Poesia é meu gênero literário original, mas só fui publicar poesia quando estava com quase 50 anos de idade, depois de vários livros de contos. Então, havia uma produção represada, inédita, desde a década de oitenta. Os Filmes em que Morremos de Amor juntou o que sobreviveu do que escrevi de poesia na juventude com o que produzi ao longo da fase adulta (lembrando que fiquei quase dez anos sem escrever poemas). Só que nem tudo entrou no livro, ou por falta de espaço, ou porque não tinha a ver com a proposta do livro ou porque precisava ser mais bem trabalhado. Entre 2016, quando publiquei Os Filmes, e 2021, quando saiu De tanto Bater com o Osso, escrevi muito, e a essa nova safra juntei os poemas antigos, melhorados. Ele pode ser chamado de Lado B (minha geração sabe o que é lado A e lado B rs) talvez porque os poemas que estão ali não tinham a urgência de sair que os do primeiro livro possuíam. É um livro mais ácido que seu antecessor, e que, igualmente ao outro, me deixou bem satisfeito.

Como observa o intercâmbio literário entre regiões nesse Brasil continental atualmente? No Sul e Sudeste, por exemplo, se lê o que se escreve no Norte e Nordeste e vice-versa?

Não sei qualificar ou classificar esse intercâmbio, imagino que seja difícil, como deve ser qualquer intercâmbio em um país tão grande. Posso dizer por mim. Leio autoras e autores de todas as regiões, mas onde a pessoa mora ou nasceu não tem qualquer influência na minha escolha. Leio porque o título me chamou atenção, porque li um trecho que gostei, porque achei a capa bacana, porque já conheço o trabalho da autora, do autor. É isso que é importante para mim como leitor. Quanto à segunda parte da pergunta, acredito que, pelo peso econômico do Sudeste, os autores de lá são mais lidos em outras regiões do que o contrário. Mas isso é um palpite meu, bem ralo.

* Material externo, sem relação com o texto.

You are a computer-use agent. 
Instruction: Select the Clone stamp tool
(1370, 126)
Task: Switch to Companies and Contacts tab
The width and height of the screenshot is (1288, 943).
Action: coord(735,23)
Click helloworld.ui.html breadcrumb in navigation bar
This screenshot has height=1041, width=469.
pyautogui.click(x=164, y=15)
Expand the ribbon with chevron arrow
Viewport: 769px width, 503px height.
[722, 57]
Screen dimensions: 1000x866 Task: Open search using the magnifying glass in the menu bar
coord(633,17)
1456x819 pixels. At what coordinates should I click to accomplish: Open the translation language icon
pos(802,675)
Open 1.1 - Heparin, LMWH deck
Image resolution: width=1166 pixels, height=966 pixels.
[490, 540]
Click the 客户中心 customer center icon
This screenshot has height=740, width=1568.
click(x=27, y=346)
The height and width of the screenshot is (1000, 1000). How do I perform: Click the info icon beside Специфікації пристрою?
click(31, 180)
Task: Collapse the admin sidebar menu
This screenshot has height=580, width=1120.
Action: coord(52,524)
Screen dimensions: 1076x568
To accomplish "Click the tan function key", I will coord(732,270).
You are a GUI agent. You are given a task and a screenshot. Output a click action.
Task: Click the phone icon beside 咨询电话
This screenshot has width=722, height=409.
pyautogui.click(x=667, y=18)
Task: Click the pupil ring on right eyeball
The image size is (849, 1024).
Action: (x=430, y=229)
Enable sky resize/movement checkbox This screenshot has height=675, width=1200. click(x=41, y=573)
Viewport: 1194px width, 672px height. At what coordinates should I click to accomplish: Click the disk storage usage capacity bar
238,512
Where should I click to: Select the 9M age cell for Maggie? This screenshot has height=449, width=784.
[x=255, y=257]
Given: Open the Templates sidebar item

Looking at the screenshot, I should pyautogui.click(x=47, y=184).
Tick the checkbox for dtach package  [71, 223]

Você está lançando seu sétimo livro de contos, "As filhas moravam com ele". Como foi o processo de escrita desses contos e como está sendo a publicação/lançamento?

É o meu sétimo livro de contos e o décimo no cômputo geral. O processo de trabalho é o mesmo. Coisas antigas que por vários fatores não entraram em livros anteriores, e que foram melhoradas, trabalhadas, reescritas, e coisas novas, histórias que escrevi nos últimos dois anos, após terminar de escrever meu romance. Os contos desse novo livro permanecem no universo da classe-média brasileira, meu cenário de escritor, mas os dramas versam muito mais sobre as relações e conflitos entre as pessoas do que sobre a consciência que as pessoas começam a ter, a partir de uma determinada idade, sobre si mesmas e seu papel no mundo. Eu gosto muito desse livro, e estou gostando muito do trabalho que a Caos e Letras está fazendo na sua divulgação e publicação. Pelo que já li do que foi publicado pela editora, ela é bastante criteriosa, e quando você consegue emplacar um livro em um lugar assim, para mim é bem parecido com ter ganho um prêmio literário.